▸ AIM OF THE TASK
The records are to be repeated in full. Every line must match.
┌────────
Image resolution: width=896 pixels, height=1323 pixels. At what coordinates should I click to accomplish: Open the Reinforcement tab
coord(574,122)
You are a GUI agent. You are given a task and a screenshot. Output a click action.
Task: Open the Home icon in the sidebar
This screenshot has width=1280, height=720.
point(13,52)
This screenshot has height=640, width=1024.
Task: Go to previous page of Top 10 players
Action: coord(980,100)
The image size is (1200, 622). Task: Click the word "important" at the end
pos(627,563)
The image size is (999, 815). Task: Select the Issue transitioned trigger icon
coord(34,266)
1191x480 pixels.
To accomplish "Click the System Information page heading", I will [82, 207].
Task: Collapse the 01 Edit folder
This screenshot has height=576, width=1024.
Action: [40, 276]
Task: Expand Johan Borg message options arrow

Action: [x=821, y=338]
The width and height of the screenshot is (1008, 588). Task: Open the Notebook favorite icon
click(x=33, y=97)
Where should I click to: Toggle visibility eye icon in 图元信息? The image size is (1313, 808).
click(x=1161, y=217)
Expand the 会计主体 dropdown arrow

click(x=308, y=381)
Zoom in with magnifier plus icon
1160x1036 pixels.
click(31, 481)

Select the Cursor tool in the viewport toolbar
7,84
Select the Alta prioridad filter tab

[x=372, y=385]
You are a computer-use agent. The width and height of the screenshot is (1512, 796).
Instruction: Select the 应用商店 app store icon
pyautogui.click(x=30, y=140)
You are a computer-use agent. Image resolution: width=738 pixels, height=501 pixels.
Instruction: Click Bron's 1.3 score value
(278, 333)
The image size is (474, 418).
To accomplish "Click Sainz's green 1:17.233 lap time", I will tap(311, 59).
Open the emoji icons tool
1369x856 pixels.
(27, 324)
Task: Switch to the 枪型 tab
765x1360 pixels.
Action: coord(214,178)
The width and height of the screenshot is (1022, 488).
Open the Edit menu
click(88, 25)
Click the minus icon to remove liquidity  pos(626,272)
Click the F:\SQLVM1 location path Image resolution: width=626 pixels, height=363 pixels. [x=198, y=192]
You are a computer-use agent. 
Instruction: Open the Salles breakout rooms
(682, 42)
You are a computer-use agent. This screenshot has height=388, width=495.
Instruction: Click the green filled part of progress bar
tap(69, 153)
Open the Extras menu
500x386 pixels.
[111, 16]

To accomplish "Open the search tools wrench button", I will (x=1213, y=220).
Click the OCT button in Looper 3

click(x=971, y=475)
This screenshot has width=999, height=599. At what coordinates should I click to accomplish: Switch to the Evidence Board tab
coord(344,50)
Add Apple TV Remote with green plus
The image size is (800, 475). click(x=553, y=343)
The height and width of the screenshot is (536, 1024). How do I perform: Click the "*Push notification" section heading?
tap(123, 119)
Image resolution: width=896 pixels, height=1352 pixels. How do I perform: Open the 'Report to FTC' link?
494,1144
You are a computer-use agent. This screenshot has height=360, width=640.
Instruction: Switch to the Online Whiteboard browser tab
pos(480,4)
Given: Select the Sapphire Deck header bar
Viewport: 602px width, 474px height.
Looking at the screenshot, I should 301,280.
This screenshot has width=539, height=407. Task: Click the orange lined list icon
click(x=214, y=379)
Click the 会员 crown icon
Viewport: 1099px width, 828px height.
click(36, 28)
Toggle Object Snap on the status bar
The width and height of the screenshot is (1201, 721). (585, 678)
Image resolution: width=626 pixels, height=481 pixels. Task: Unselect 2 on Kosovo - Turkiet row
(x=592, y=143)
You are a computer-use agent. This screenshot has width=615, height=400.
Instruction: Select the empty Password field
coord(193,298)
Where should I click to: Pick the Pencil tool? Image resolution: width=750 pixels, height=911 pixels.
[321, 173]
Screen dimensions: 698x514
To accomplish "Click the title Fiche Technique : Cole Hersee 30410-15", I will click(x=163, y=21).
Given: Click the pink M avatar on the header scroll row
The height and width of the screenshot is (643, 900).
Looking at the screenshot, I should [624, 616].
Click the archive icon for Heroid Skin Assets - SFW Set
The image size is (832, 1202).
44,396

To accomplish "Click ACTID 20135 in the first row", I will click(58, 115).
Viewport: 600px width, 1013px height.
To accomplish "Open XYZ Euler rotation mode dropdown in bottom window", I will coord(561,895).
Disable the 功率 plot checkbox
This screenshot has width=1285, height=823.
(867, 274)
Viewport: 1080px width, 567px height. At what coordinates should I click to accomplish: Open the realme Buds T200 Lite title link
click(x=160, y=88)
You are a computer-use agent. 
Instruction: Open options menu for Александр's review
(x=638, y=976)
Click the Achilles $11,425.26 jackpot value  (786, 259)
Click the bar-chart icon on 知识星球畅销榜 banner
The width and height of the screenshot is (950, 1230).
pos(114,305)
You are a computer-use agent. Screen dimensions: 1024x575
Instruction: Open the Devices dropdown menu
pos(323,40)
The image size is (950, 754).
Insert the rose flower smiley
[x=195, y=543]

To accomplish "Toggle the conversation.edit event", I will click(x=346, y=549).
└────────
▸ OUTPUT OF THE TASK
Image resolution: width=896 pixels, height=1323 pixels. At what coordinates should I click to accomplish: Open the Reinforcement tab
coord(574,122)
You are a GUI agent. You are given a task and a screenshot. Output a click action.
Task: Open the Home icon in the sidebar
This screenshot has width=1280, height=720.
point(13,52)
This screenshot has height=640, width=1024.
Task: Go to previous page of Top 10 players
Action: coord(980,100)
The image size is (1200, 622). Task: Click the word "important" at the end
pos(627,563)
The image size is (999, 815). Task: Select the Issue transitioned trigger icon
coord(34,266)
1191x480 pixels.
To accomplish "Click the System Information page heading", I will [82, 207].
Task: Collapse the 01 Edit folder
This screenshot has height=576, width=1024.
Action: [40, 276]
Task: Expand Johan Borg message options arrow

Action: [x=821, y=338]
The width and height of the screenshot is (1008, 588). Task: Open the Notebook favorite icon
click(x=33, y=97)
Where should I click to: Toggle visibility eye icon in 图元信息? The image size is (1313, 808).
click(x=1161, y=217)
Expand the 会计主体 dropdown arrow

click(x=308, y=381)
Zoom in with magnifier plus icon
1160x1036 pixels.
click(31, 481)

Select the Cursor tool in the viewport toolbar
7,84
Select the Alta prioridad filter tab

[x=372, y=385]
You are a computer-use agent. The width and height of the screenshot is (1512, 796).
Instruction: Select the 应用商店 app store icon
pyautogui.click(x=30, y=140)
You are a computer-use agent. Image resolution: width=738 pixels, height=501 pixels.
Instruction: Click Bron's 1.3 score value
(278, 333)
The image size is (474, 418).
To accomplish "Click Sainz's green 1:17.233 lap time", I will tap(311, 59).
Open the emoji icons tool
1369x856 pixels.
(27, 324)
Task: Switch to the 枪型 tab
765x1360 pixels.
Action: coord(214,178)
The width and height of the screenshot is (1022, 488).
Open the Edit menu
click(88, 25)
Click the minus icon to remove liquidity  pos(626,272)
Click the F:\SQLVM1 location path Image resolution: width=626 pixels, height=363 pixels. [x=198, y=192]
You are a computer-use agent. 
Instruction: Open the Salles breakout rooms
(682, 42)
You are a computer-use agent. This screenshot has height=388, width=495.
Instruction: Click the green filled part of progress bar
tap(69, 153)
Open the Extras menu
500x386 pixels.
[111, 16]

To accomplish "Open the search tools wrench button", I will (x=1213, y=220).
Click the OCT button in Looper 3

click(x=971, y=475)
This screenshot has width=999, height=599. At what coordinates should I click to accomplish: Switch to the Evidence Board tab
coord(344,50)
Add Apple TV Remote with green plus
The image size is (800, 475). click(x=553, y=343)
The height and width of the screenshot is (536, 1024). How do I perform: Click the "*Push notification" section heading?
tap(123, 119)
Image resolution: width=896 pixels, height=1352 pixels. How do I perform: Open the 'Report to FTC' link?
494,1144
You are a computer-use agent. This screenshot has height=360, width=640.
Instruction: Switch to the Online Whiteboard browser tab
pos(480,4)
Given: Select the Sapphire Deck header bar
Viewport: 602px width, 474px height.
Looking at the screenshot, I should 301,280.
This screenshot has width=539, height=407. Task: Click the orange lined list icon
click(x=214, y=379)
Click the 会员 crown icon
Viewport: 1099px width, 828px height.
click(36, 28)
Toggle Object Snap on the status bar
The width and height of the screenshot is (1201, 721). (585, 678)
Image resolution: width=626 pixels, height=481 pixels. Task: Unselect 2 on Kosovo - Turkiet row
(x=592, y=143)
You are a computer-use agent. This screenshot has width=615, height=400.
Instruction: Select the empty Password field
coord(193,298)
Where should I click to: Pick the Pencil tool? Image resolution: width=750 pixels, height=911 pixels.
[321, 173]
Screen dimensions: 698x514
To accomplish "Click the title Fiche Technique : Cole Hersee 30410-15", I will click(x=163, y=21).
Given: Click the pink M avatar on the header scroll row
The height and width of the screenshot is (643, 900).
Looking at the screenshot, I should [624, 616].
Click the archive icon for Heroid Skin Assets - SFW Set
The image size is (832, 1202).
44,396

To accomplish "Click ACTID 20135 in the first row", I will click(58, 115).
Viewport: 600px width, 1013px height.
To accomplish "Open XYZ Euler rotation mode dropdown in bottom window", I will coord(561,895).
Disable the 功率 plot checkbox
This screenshot has width=1285, height=823.
(867, 274)
Viewport: 1080px width, 567px height. At what coordinates should I click to accomplish: Open the realme Buds T200 Lite title link
click(x=160, y=88)
You are a computer-use agent. 
Instruction: Open options menu for Александр's review
(x=638, y=976)
Click the Achilles $11,425.26 jackpot value  (786, 259)
Click the bar-chart icon on 知识星球畅销榜 banner
The width and height of the screenshot is (950, 1230).
pos(114,305)
You are a computer-use agent. Screen dimensions: 1024x575
Instruction: Open the Devices dropdown menu
pos(323,40)
The image size is (950, 754).
Insert the rose flower smiley
[x=195, y=543]

To accomplish "Toggle the conversation.edit event", I will click(x=346, y=549).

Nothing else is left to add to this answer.